[Screenshot grounding data]
====

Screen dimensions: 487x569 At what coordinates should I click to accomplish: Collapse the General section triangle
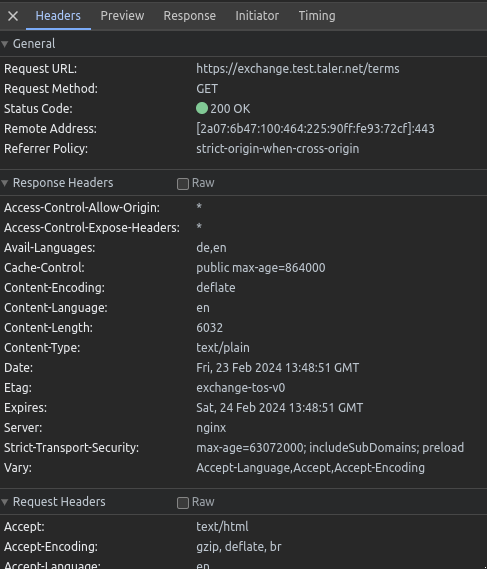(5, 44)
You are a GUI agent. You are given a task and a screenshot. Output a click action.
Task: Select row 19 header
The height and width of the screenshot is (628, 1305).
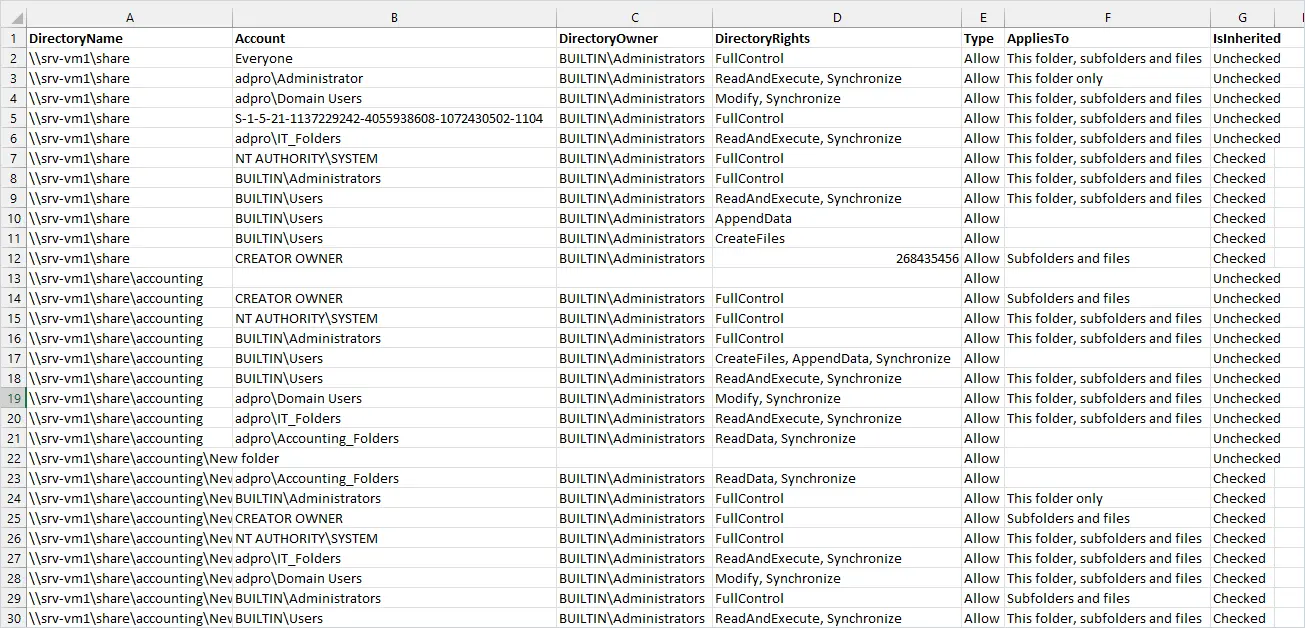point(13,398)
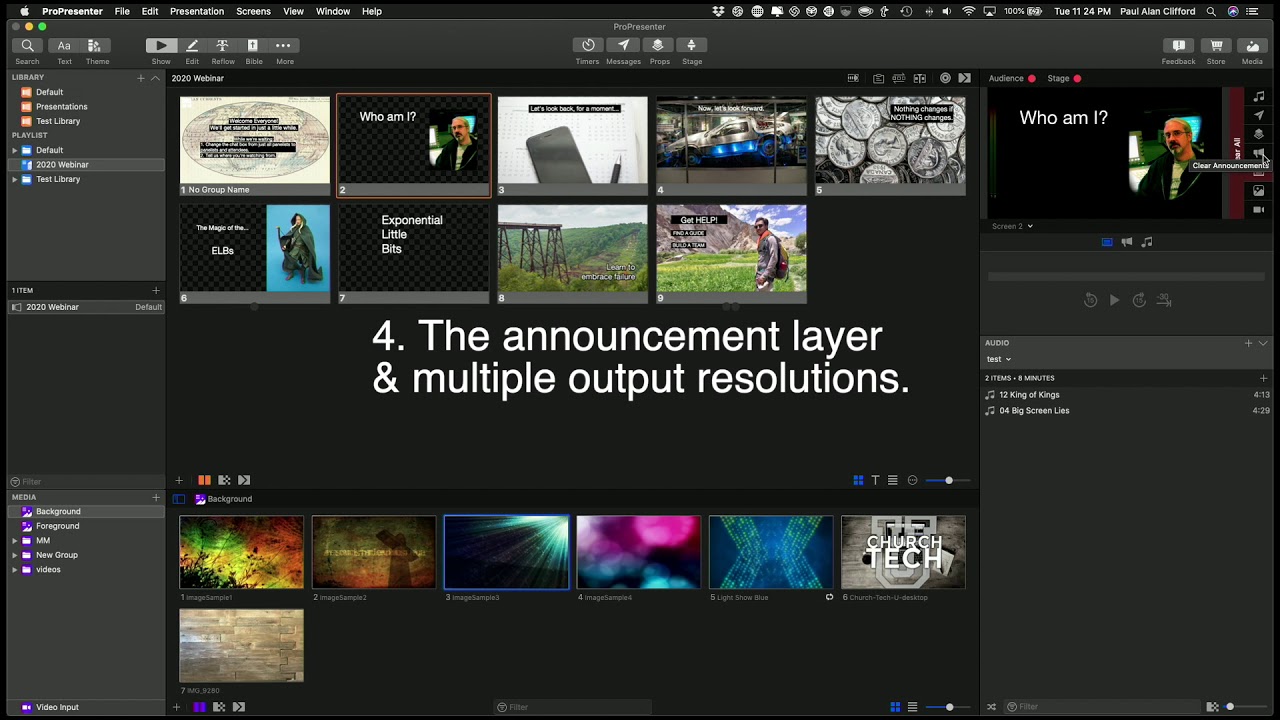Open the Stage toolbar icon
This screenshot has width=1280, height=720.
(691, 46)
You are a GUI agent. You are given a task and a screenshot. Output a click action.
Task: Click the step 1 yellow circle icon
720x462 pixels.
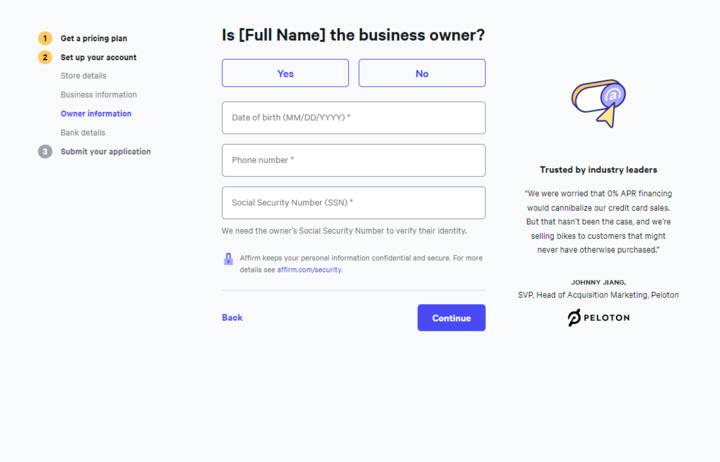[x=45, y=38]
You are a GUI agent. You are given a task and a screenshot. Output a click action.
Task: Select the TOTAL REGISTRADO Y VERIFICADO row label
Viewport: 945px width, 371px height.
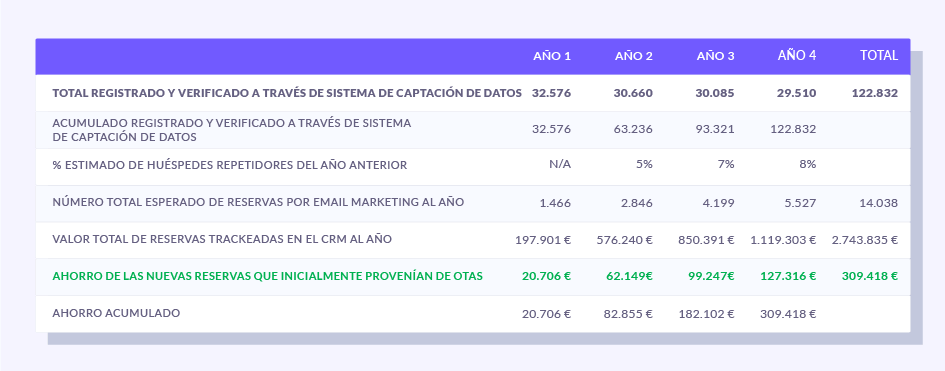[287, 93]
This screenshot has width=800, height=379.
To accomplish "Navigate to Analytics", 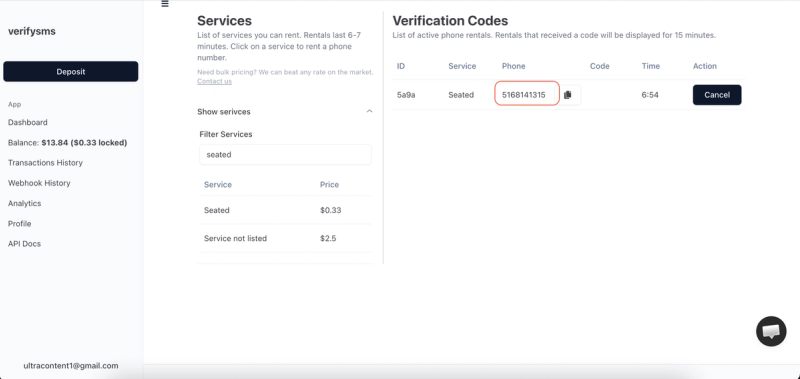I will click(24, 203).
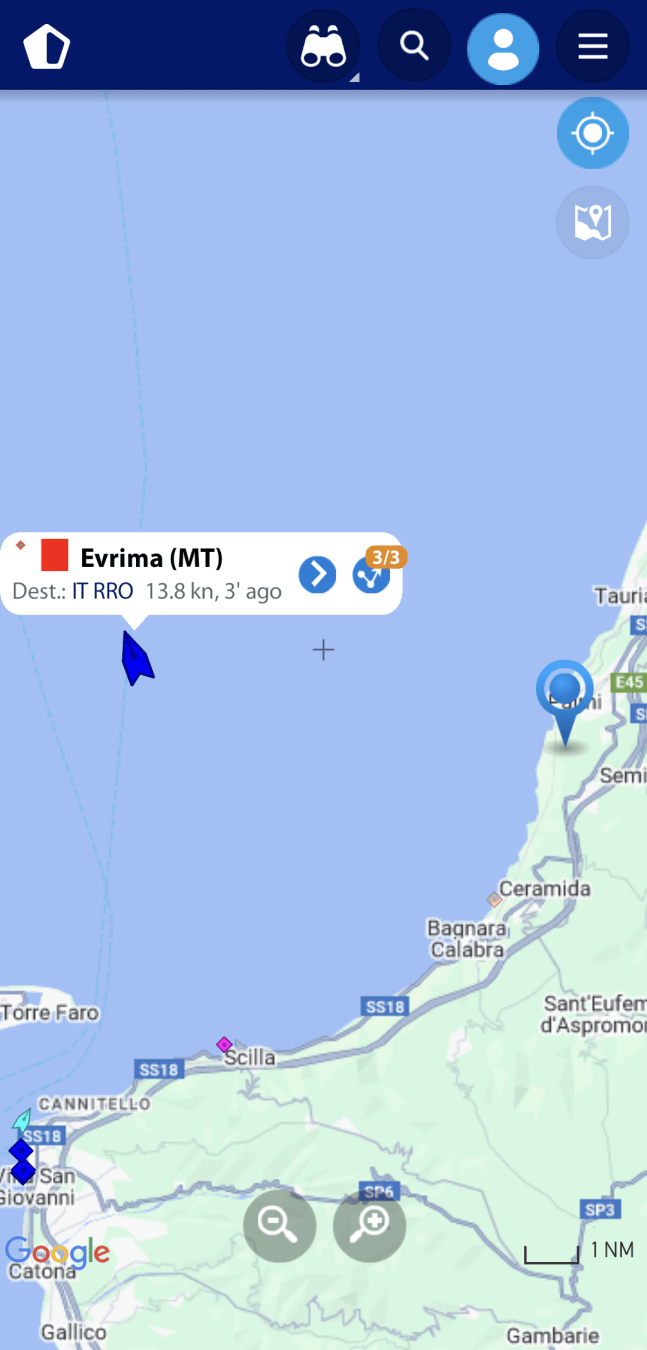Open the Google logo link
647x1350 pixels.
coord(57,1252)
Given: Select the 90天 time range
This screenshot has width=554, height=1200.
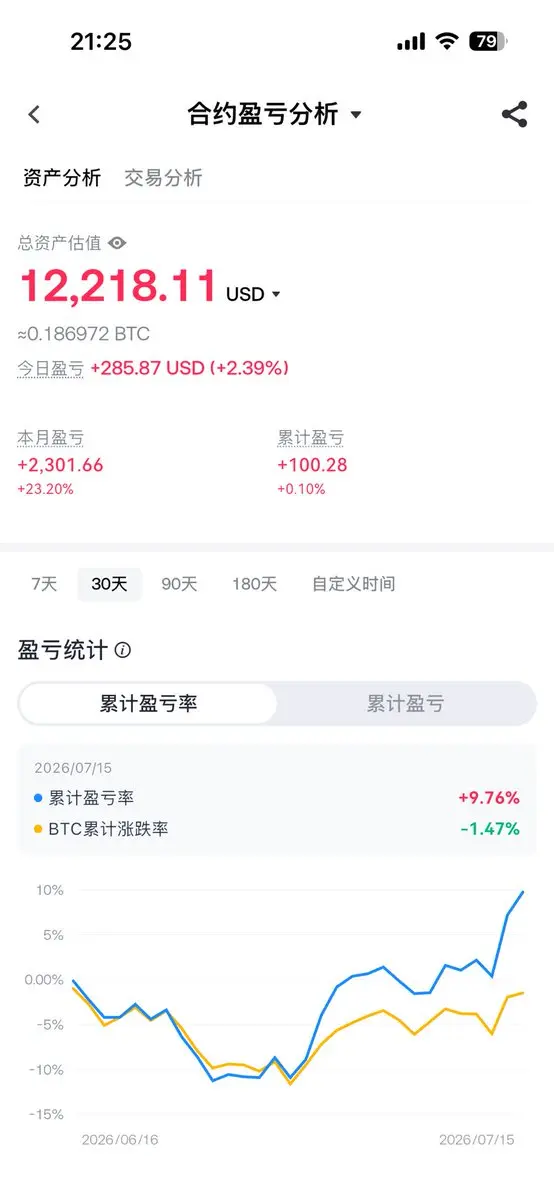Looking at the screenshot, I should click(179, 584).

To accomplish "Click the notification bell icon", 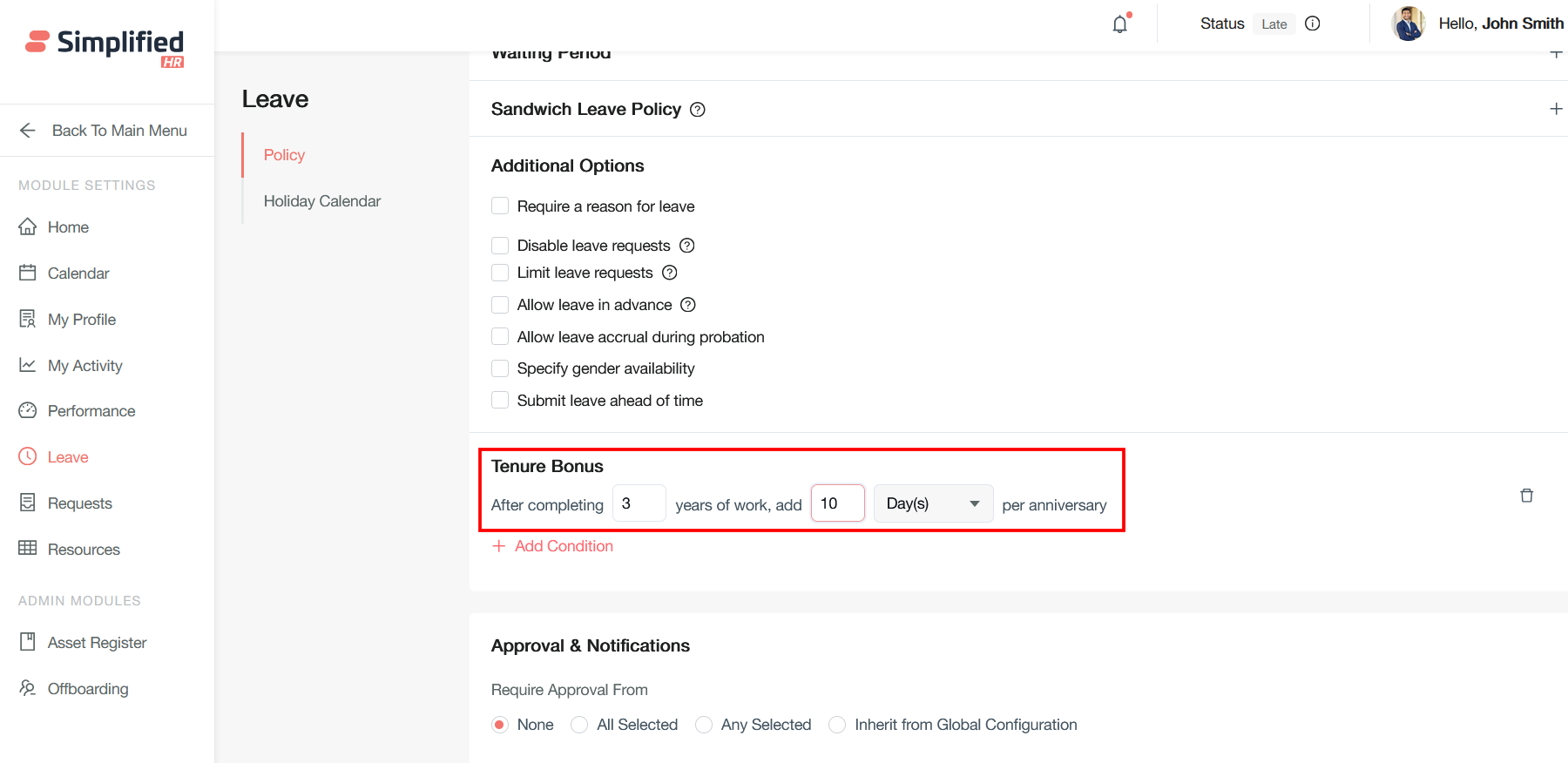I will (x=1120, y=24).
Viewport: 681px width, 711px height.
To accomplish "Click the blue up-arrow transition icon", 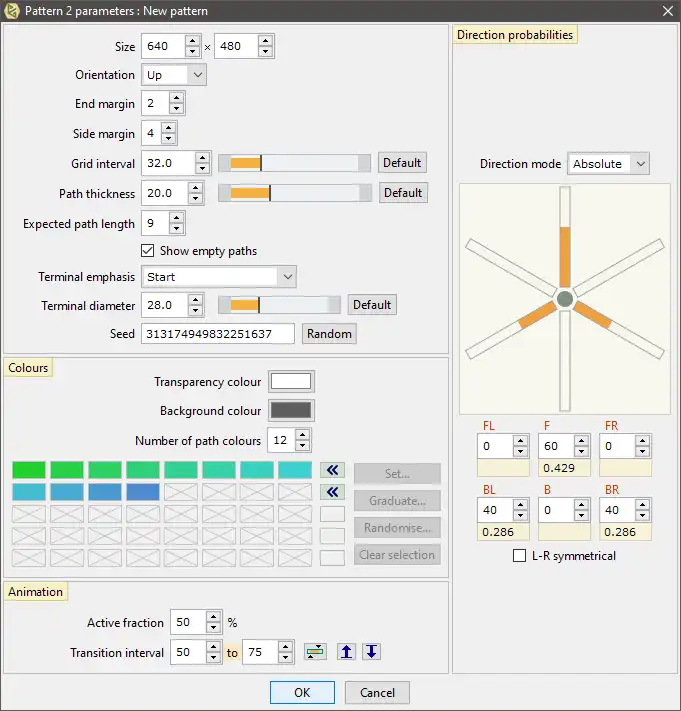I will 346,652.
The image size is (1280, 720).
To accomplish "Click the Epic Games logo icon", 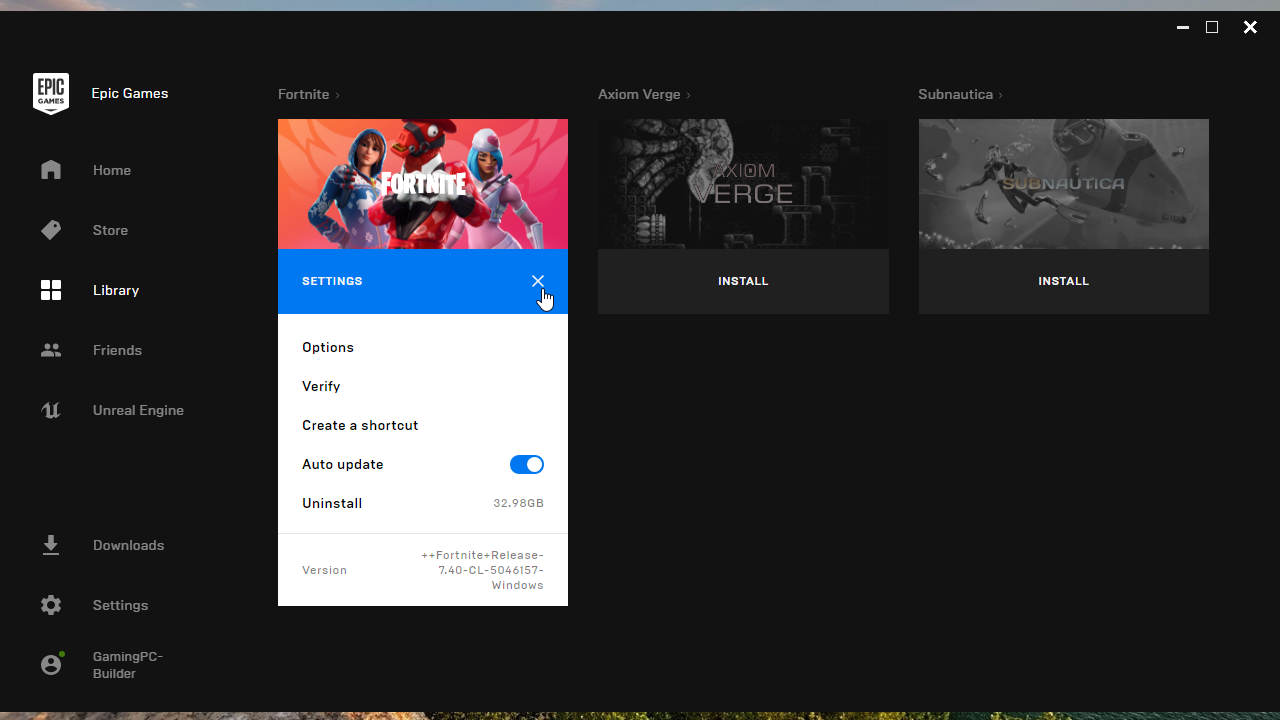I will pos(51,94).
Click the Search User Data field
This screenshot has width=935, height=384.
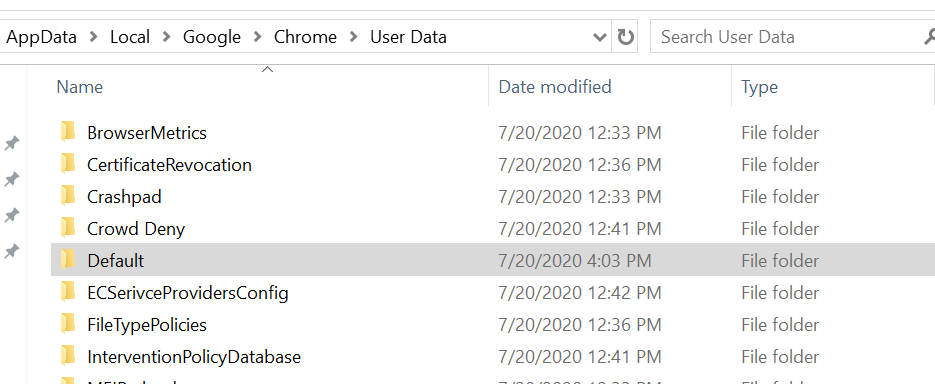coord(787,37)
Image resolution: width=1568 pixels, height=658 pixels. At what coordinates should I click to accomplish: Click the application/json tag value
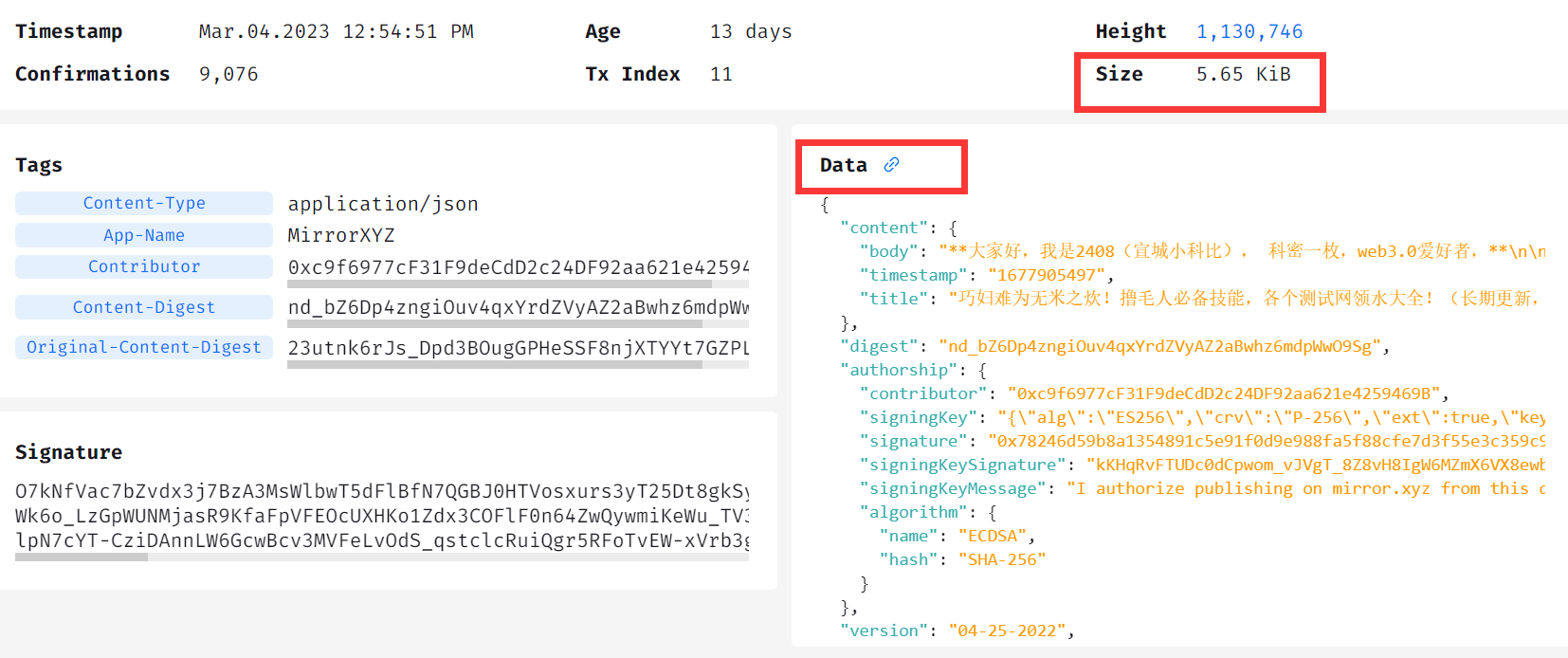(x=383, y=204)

====

### Work required
Please find how many lines of the entries above include the string "Select", giving the number and nothing else.

### Solution to the exercise
3